Dos legisladoras del estado de Nueva York verificaron en la Riviera Maya la deforestación y la contaminación de ríos subterráneos vinculadas al Tramo 5 del Tren Maya, y reclamaron mayor control ambiental y respeto a normas internacionales
La construcción y operación del Tramo 5 del Tren Maya, que une Cancún con Tulum en el estado mexicano de Quintana Roo, quedó bajo el escrutinio internacional tras la visita de dos legisladoras del estado de Nueva York que constataron daños ambientales directos en la región. La inspección, realizada a fines de julio de 2026, incluyó un recorrido por el sistema de cavernas Aktun T'uyul, donde observaron deforestación y alteraciones en la calidad del agua de los ríos subterráneos.
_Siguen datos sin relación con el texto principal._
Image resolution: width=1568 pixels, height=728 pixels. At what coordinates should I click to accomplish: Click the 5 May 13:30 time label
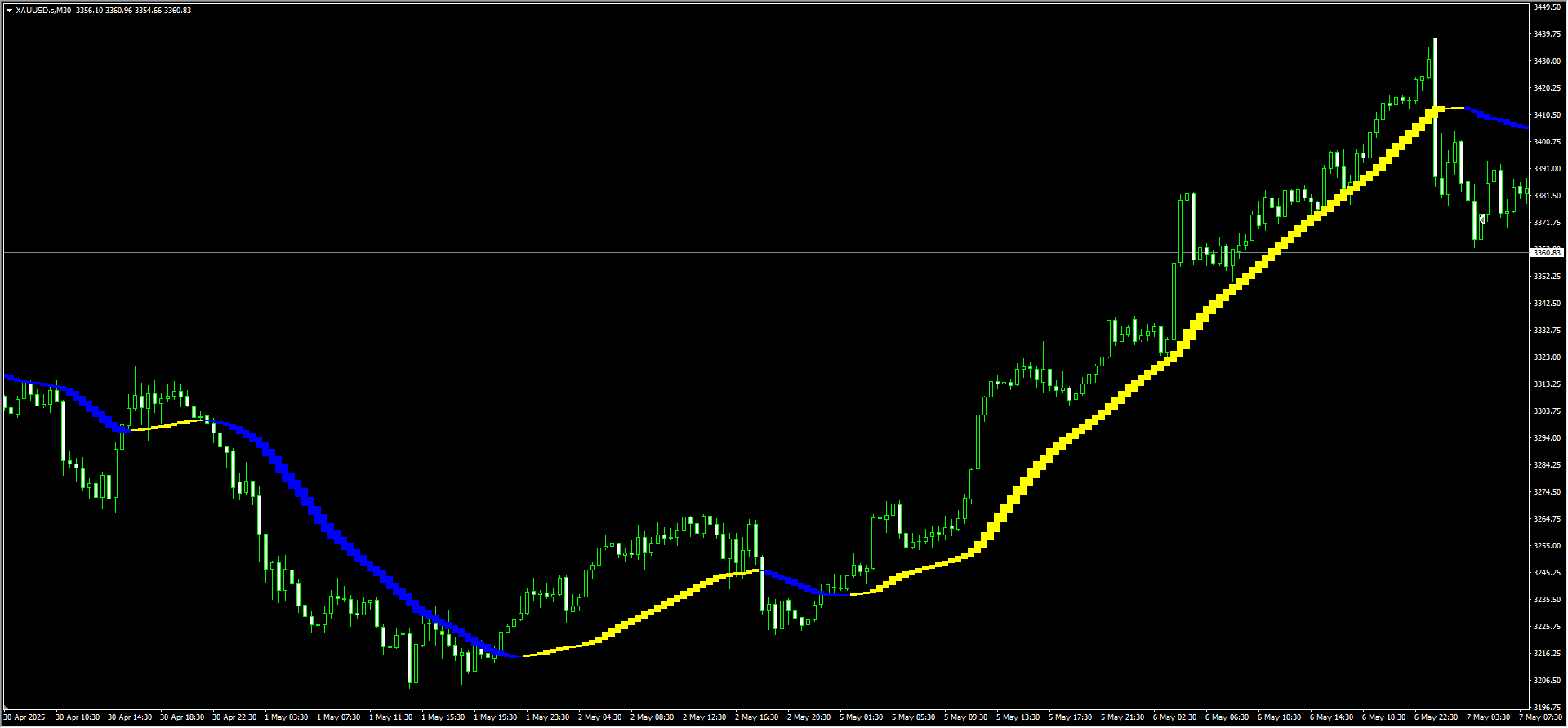tap(1018, 717)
Inspección internacional en la Riviera Maya
Karines Reyes y Emerita Torres, integrantes de la Asamblea del Estado de Nueva York por los distritos 87 y 85 respectivamente, viajaron a la Riviera Maya para evaluar en terreno los efectos del megaproyecto ferroviario. Ambas representantes, pertenecientes al Partido Demócrata, descendieron al sistema de cavernas y documentaron la presencia de pilotes y estructuras del Tren Maya que atraviesan la red hídrica subterránea, con impactos visibles en la vegetación y el agua.
La visita se enmarca en una agenda de seguimiento a problemáticas ambientales que, según las legisladoras, pueden tener repercusiones globales y sentar precedentes para la gestión de grandes obras de infraestructura en otras jurisdicciones. El caso del Tren Maya fue seleccionado por su escala y por las denuncias previas de organizaciones locales sobre deforestación y contaminación.
Reclamos por controles y estudios independientes
Tras el recorrido, las legisladoras estadounidenses reclamaron la necesidad de garantizar el respeto a los marcos legales nacionales e internacionales de protección ambiental. Señalaron la importancia de realizar estudios de impacto ambiental previos e independientes antes de avanzar con obras de gran magnitud, y subrayaron la aplicación del principio precautorio para evitar daños irreversibles en los ecosistemas.
Las funcionarias también destacaron la falta de diagnósticos independientes sobre las consecuencias del Tramo 5 y advirtieron que la ausencia de controles efectivos puede agravar la situación ambiental en la Península de Yucatán. La demanda de mayor transparencia y participación de la sociedad civil fue uno de los puntos centrales de su evaluación.
Encuentros con autoridades y sociedad civil
Durante su estadía en Playa del Carmen, la delegación neoyorquina mantuvo reuniones con organizaciones de la sociedad civil que expusieron información sobre la situación socioambiental local. Posteriormente, las legisladoras se reunieron con la gobernadora de Quintana Roo, Mara Lezama, para transmitir sus observaciones y solicitar información oficial sobre los controles ambientales implementados en el proyecto.
La agenda institucional continuó en la Ciudad de México, donde las representantes estadounidenses participaron de encuentros con integrantes del Congreso mexicano para intercambiar experiencias sobre legislación ambiental y mecanismos de control en obras públicas de gran escala.
Consecuencias y desafíos pendientes
El caso del Tren Maya pone en evidencia los desafíos que enfrentan los proyectos de infraestructura en territorios ambientalmente sensibles. La intervención de legisladoras extranjeras refuerza la dimensión internacional del debate y la necesidad de mecanismos de control que trasciendan las fronteras nacionales, especialmente cuando existen riesgos para recursos hídricos compartidos o ecosistemas de valor global.
En México, la evaluación ambiental de grandes obras públicas está regulada por la Ley General del Equilibrio Ecológico y la Protección al Ambiente, que exige estudios previos y participación ciudadana. Sin embargo, la implementación efectiva de estos requisitos depende de la transparencia, la independencia de los diagnósticos y la capacidad de control de las autoridades competentes. El principio precautorio, mencionado por las legisladoras, implica adoptar medidas preventivas ante la posibilidad de daños graves o irreversibles, aun cuando no exista certeza científica absoluta sobre su magnitud.